Document extract
-------
Tag Archives: halloween

Alien Attack at Local Safeway! ©

Encountering an alien with Len Hodgeman       

alienI had stopped at my local Safeway on the way home to pick up a few things for dinner.  But it wasn’t very “Safe” that day. Coming out of the store, I was accosted by an alien.

Honestly, he looked like any other typical five-year old.  Bowl-cut blonde hair, striped jersey, jeans and scuffed sneakers.  He looked at me with piercing blue eyes, freckles and a Grand Canyon grin, standing boldly in the middle of the sidewalk.  He told me, rather matter-of-factly, and very convincingly, “I am an Alien From Another Planet.”

He had what appeared to be a thin stick in his hand, though I had a suspicion it may have been a disguised ray gun.  There was a dark-haired boy next to him with a Saint Christopher pendant around his neck, who also waved his stick towards me.  “And I am a Dragon Slayer,” he exclaimed.  “Are you a Golden Dragon?”

I think the ray gun must have worked, or the Dragon Slayer’s stick was really a magic wand a la Harry Potter.  I was frozen in place for some reason, completely unable to move.

Lucky for me, the sound of a car door slamming nearby also had a magical effect.  Suddenly I could move my head.  I turned toward the sound to see this attractive young woman—In her early twenties I’d say–looking at me curiously and perhaps a bit protectively.  Was she too an alien, or perhaps a sorceress?

No, I thought, she must have been one of the boys’ mom.  I met her gaze bravely and smiled.  “So, he’s an alien from another planet?”
-------
Objective
In the Safeway story, what clothing is the boy who calls himself an alien described as wearing?

[Rows on where targets appear]
-------
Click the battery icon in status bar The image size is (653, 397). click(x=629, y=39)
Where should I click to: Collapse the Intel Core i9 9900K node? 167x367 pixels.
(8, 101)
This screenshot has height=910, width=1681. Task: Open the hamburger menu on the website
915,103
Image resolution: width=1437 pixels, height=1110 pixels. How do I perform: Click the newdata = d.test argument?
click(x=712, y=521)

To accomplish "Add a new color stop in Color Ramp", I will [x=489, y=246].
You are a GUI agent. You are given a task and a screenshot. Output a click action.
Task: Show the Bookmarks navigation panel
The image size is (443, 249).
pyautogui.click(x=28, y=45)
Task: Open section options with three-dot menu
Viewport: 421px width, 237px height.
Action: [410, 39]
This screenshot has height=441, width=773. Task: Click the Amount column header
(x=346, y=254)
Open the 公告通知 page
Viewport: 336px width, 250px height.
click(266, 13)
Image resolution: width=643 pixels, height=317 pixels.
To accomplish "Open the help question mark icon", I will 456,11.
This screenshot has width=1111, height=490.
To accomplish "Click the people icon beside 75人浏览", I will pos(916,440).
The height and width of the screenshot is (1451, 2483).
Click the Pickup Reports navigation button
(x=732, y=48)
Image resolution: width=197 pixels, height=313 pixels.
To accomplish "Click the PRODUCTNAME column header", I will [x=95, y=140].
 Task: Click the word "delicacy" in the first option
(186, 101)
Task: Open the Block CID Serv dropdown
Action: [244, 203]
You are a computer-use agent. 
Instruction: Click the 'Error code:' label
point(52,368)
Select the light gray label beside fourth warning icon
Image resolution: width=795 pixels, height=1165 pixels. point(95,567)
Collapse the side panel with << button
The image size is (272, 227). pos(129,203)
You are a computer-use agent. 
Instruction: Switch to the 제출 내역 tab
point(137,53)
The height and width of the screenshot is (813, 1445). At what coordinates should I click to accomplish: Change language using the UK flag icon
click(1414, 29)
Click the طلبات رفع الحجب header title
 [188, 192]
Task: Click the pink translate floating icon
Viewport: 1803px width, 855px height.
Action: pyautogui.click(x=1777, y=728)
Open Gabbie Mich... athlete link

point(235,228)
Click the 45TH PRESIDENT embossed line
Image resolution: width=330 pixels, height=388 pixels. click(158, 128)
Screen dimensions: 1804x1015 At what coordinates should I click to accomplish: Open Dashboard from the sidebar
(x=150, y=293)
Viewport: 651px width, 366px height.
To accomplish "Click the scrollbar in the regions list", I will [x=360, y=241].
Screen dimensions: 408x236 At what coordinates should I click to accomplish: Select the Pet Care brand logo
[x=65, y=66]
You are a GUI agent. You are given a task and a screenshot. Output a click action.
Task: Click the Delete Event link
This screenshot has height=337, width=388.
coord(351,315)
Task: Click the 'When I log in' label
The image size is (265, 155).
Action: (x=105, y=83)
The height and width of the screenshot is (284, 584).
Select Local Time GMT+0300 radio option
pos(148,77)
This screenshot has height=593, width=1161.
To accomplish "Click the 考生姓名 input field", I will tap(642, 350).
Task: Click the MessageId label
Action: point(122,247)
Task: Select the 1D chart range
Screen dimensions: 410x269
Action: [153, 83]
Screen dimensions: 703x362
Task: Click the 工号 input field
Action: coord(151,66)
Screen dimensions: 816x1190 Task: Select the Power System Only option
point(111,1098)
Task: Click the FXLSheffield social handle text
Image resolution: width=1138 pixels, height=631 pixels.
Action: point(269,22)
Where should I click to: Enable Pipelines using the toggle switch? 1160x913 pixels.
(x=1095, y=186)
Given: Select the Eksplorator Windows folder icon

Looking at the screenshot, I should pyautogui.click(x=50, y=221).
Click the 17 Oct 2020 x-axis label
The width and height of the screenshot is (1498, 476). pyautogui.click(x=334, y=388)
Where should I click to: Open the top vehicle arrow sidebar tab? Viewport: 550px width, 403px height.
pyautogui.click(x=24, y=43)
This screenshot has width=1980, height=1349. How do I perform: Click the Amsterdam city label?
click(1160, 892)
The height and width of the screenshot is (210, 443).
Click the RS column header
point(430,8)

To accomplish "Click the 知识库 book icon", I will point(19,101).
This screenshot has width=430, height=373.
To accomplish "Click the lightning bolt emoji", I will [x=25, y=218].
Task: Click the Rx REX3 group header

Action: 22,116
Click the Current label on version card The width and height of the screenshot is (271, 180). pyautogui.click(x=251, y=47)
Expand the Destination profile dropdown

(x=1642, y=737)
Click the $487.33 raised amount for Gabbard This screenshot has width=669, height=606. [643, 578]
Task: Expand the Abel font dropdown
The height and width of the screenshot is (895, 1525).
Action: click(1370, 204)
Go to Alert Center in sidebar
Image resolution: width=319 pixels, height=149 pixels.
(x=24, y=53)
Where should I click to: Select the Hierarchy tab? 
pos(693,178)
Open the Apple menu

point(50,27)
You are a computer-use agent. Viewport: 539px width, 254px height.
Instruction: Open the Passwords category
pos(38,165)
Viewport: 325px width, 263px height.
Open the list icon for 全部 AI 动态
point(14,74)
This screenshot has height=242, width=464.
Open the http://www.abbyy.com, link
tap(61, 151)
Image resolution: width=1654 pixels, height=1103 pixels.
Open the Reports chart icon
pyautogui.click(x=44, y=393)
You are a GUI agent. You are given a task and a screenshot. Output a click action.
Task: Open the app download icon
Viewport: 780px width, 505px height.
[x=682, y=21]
-------
Task response
A striped jersey, jeans and scuffed sneakers.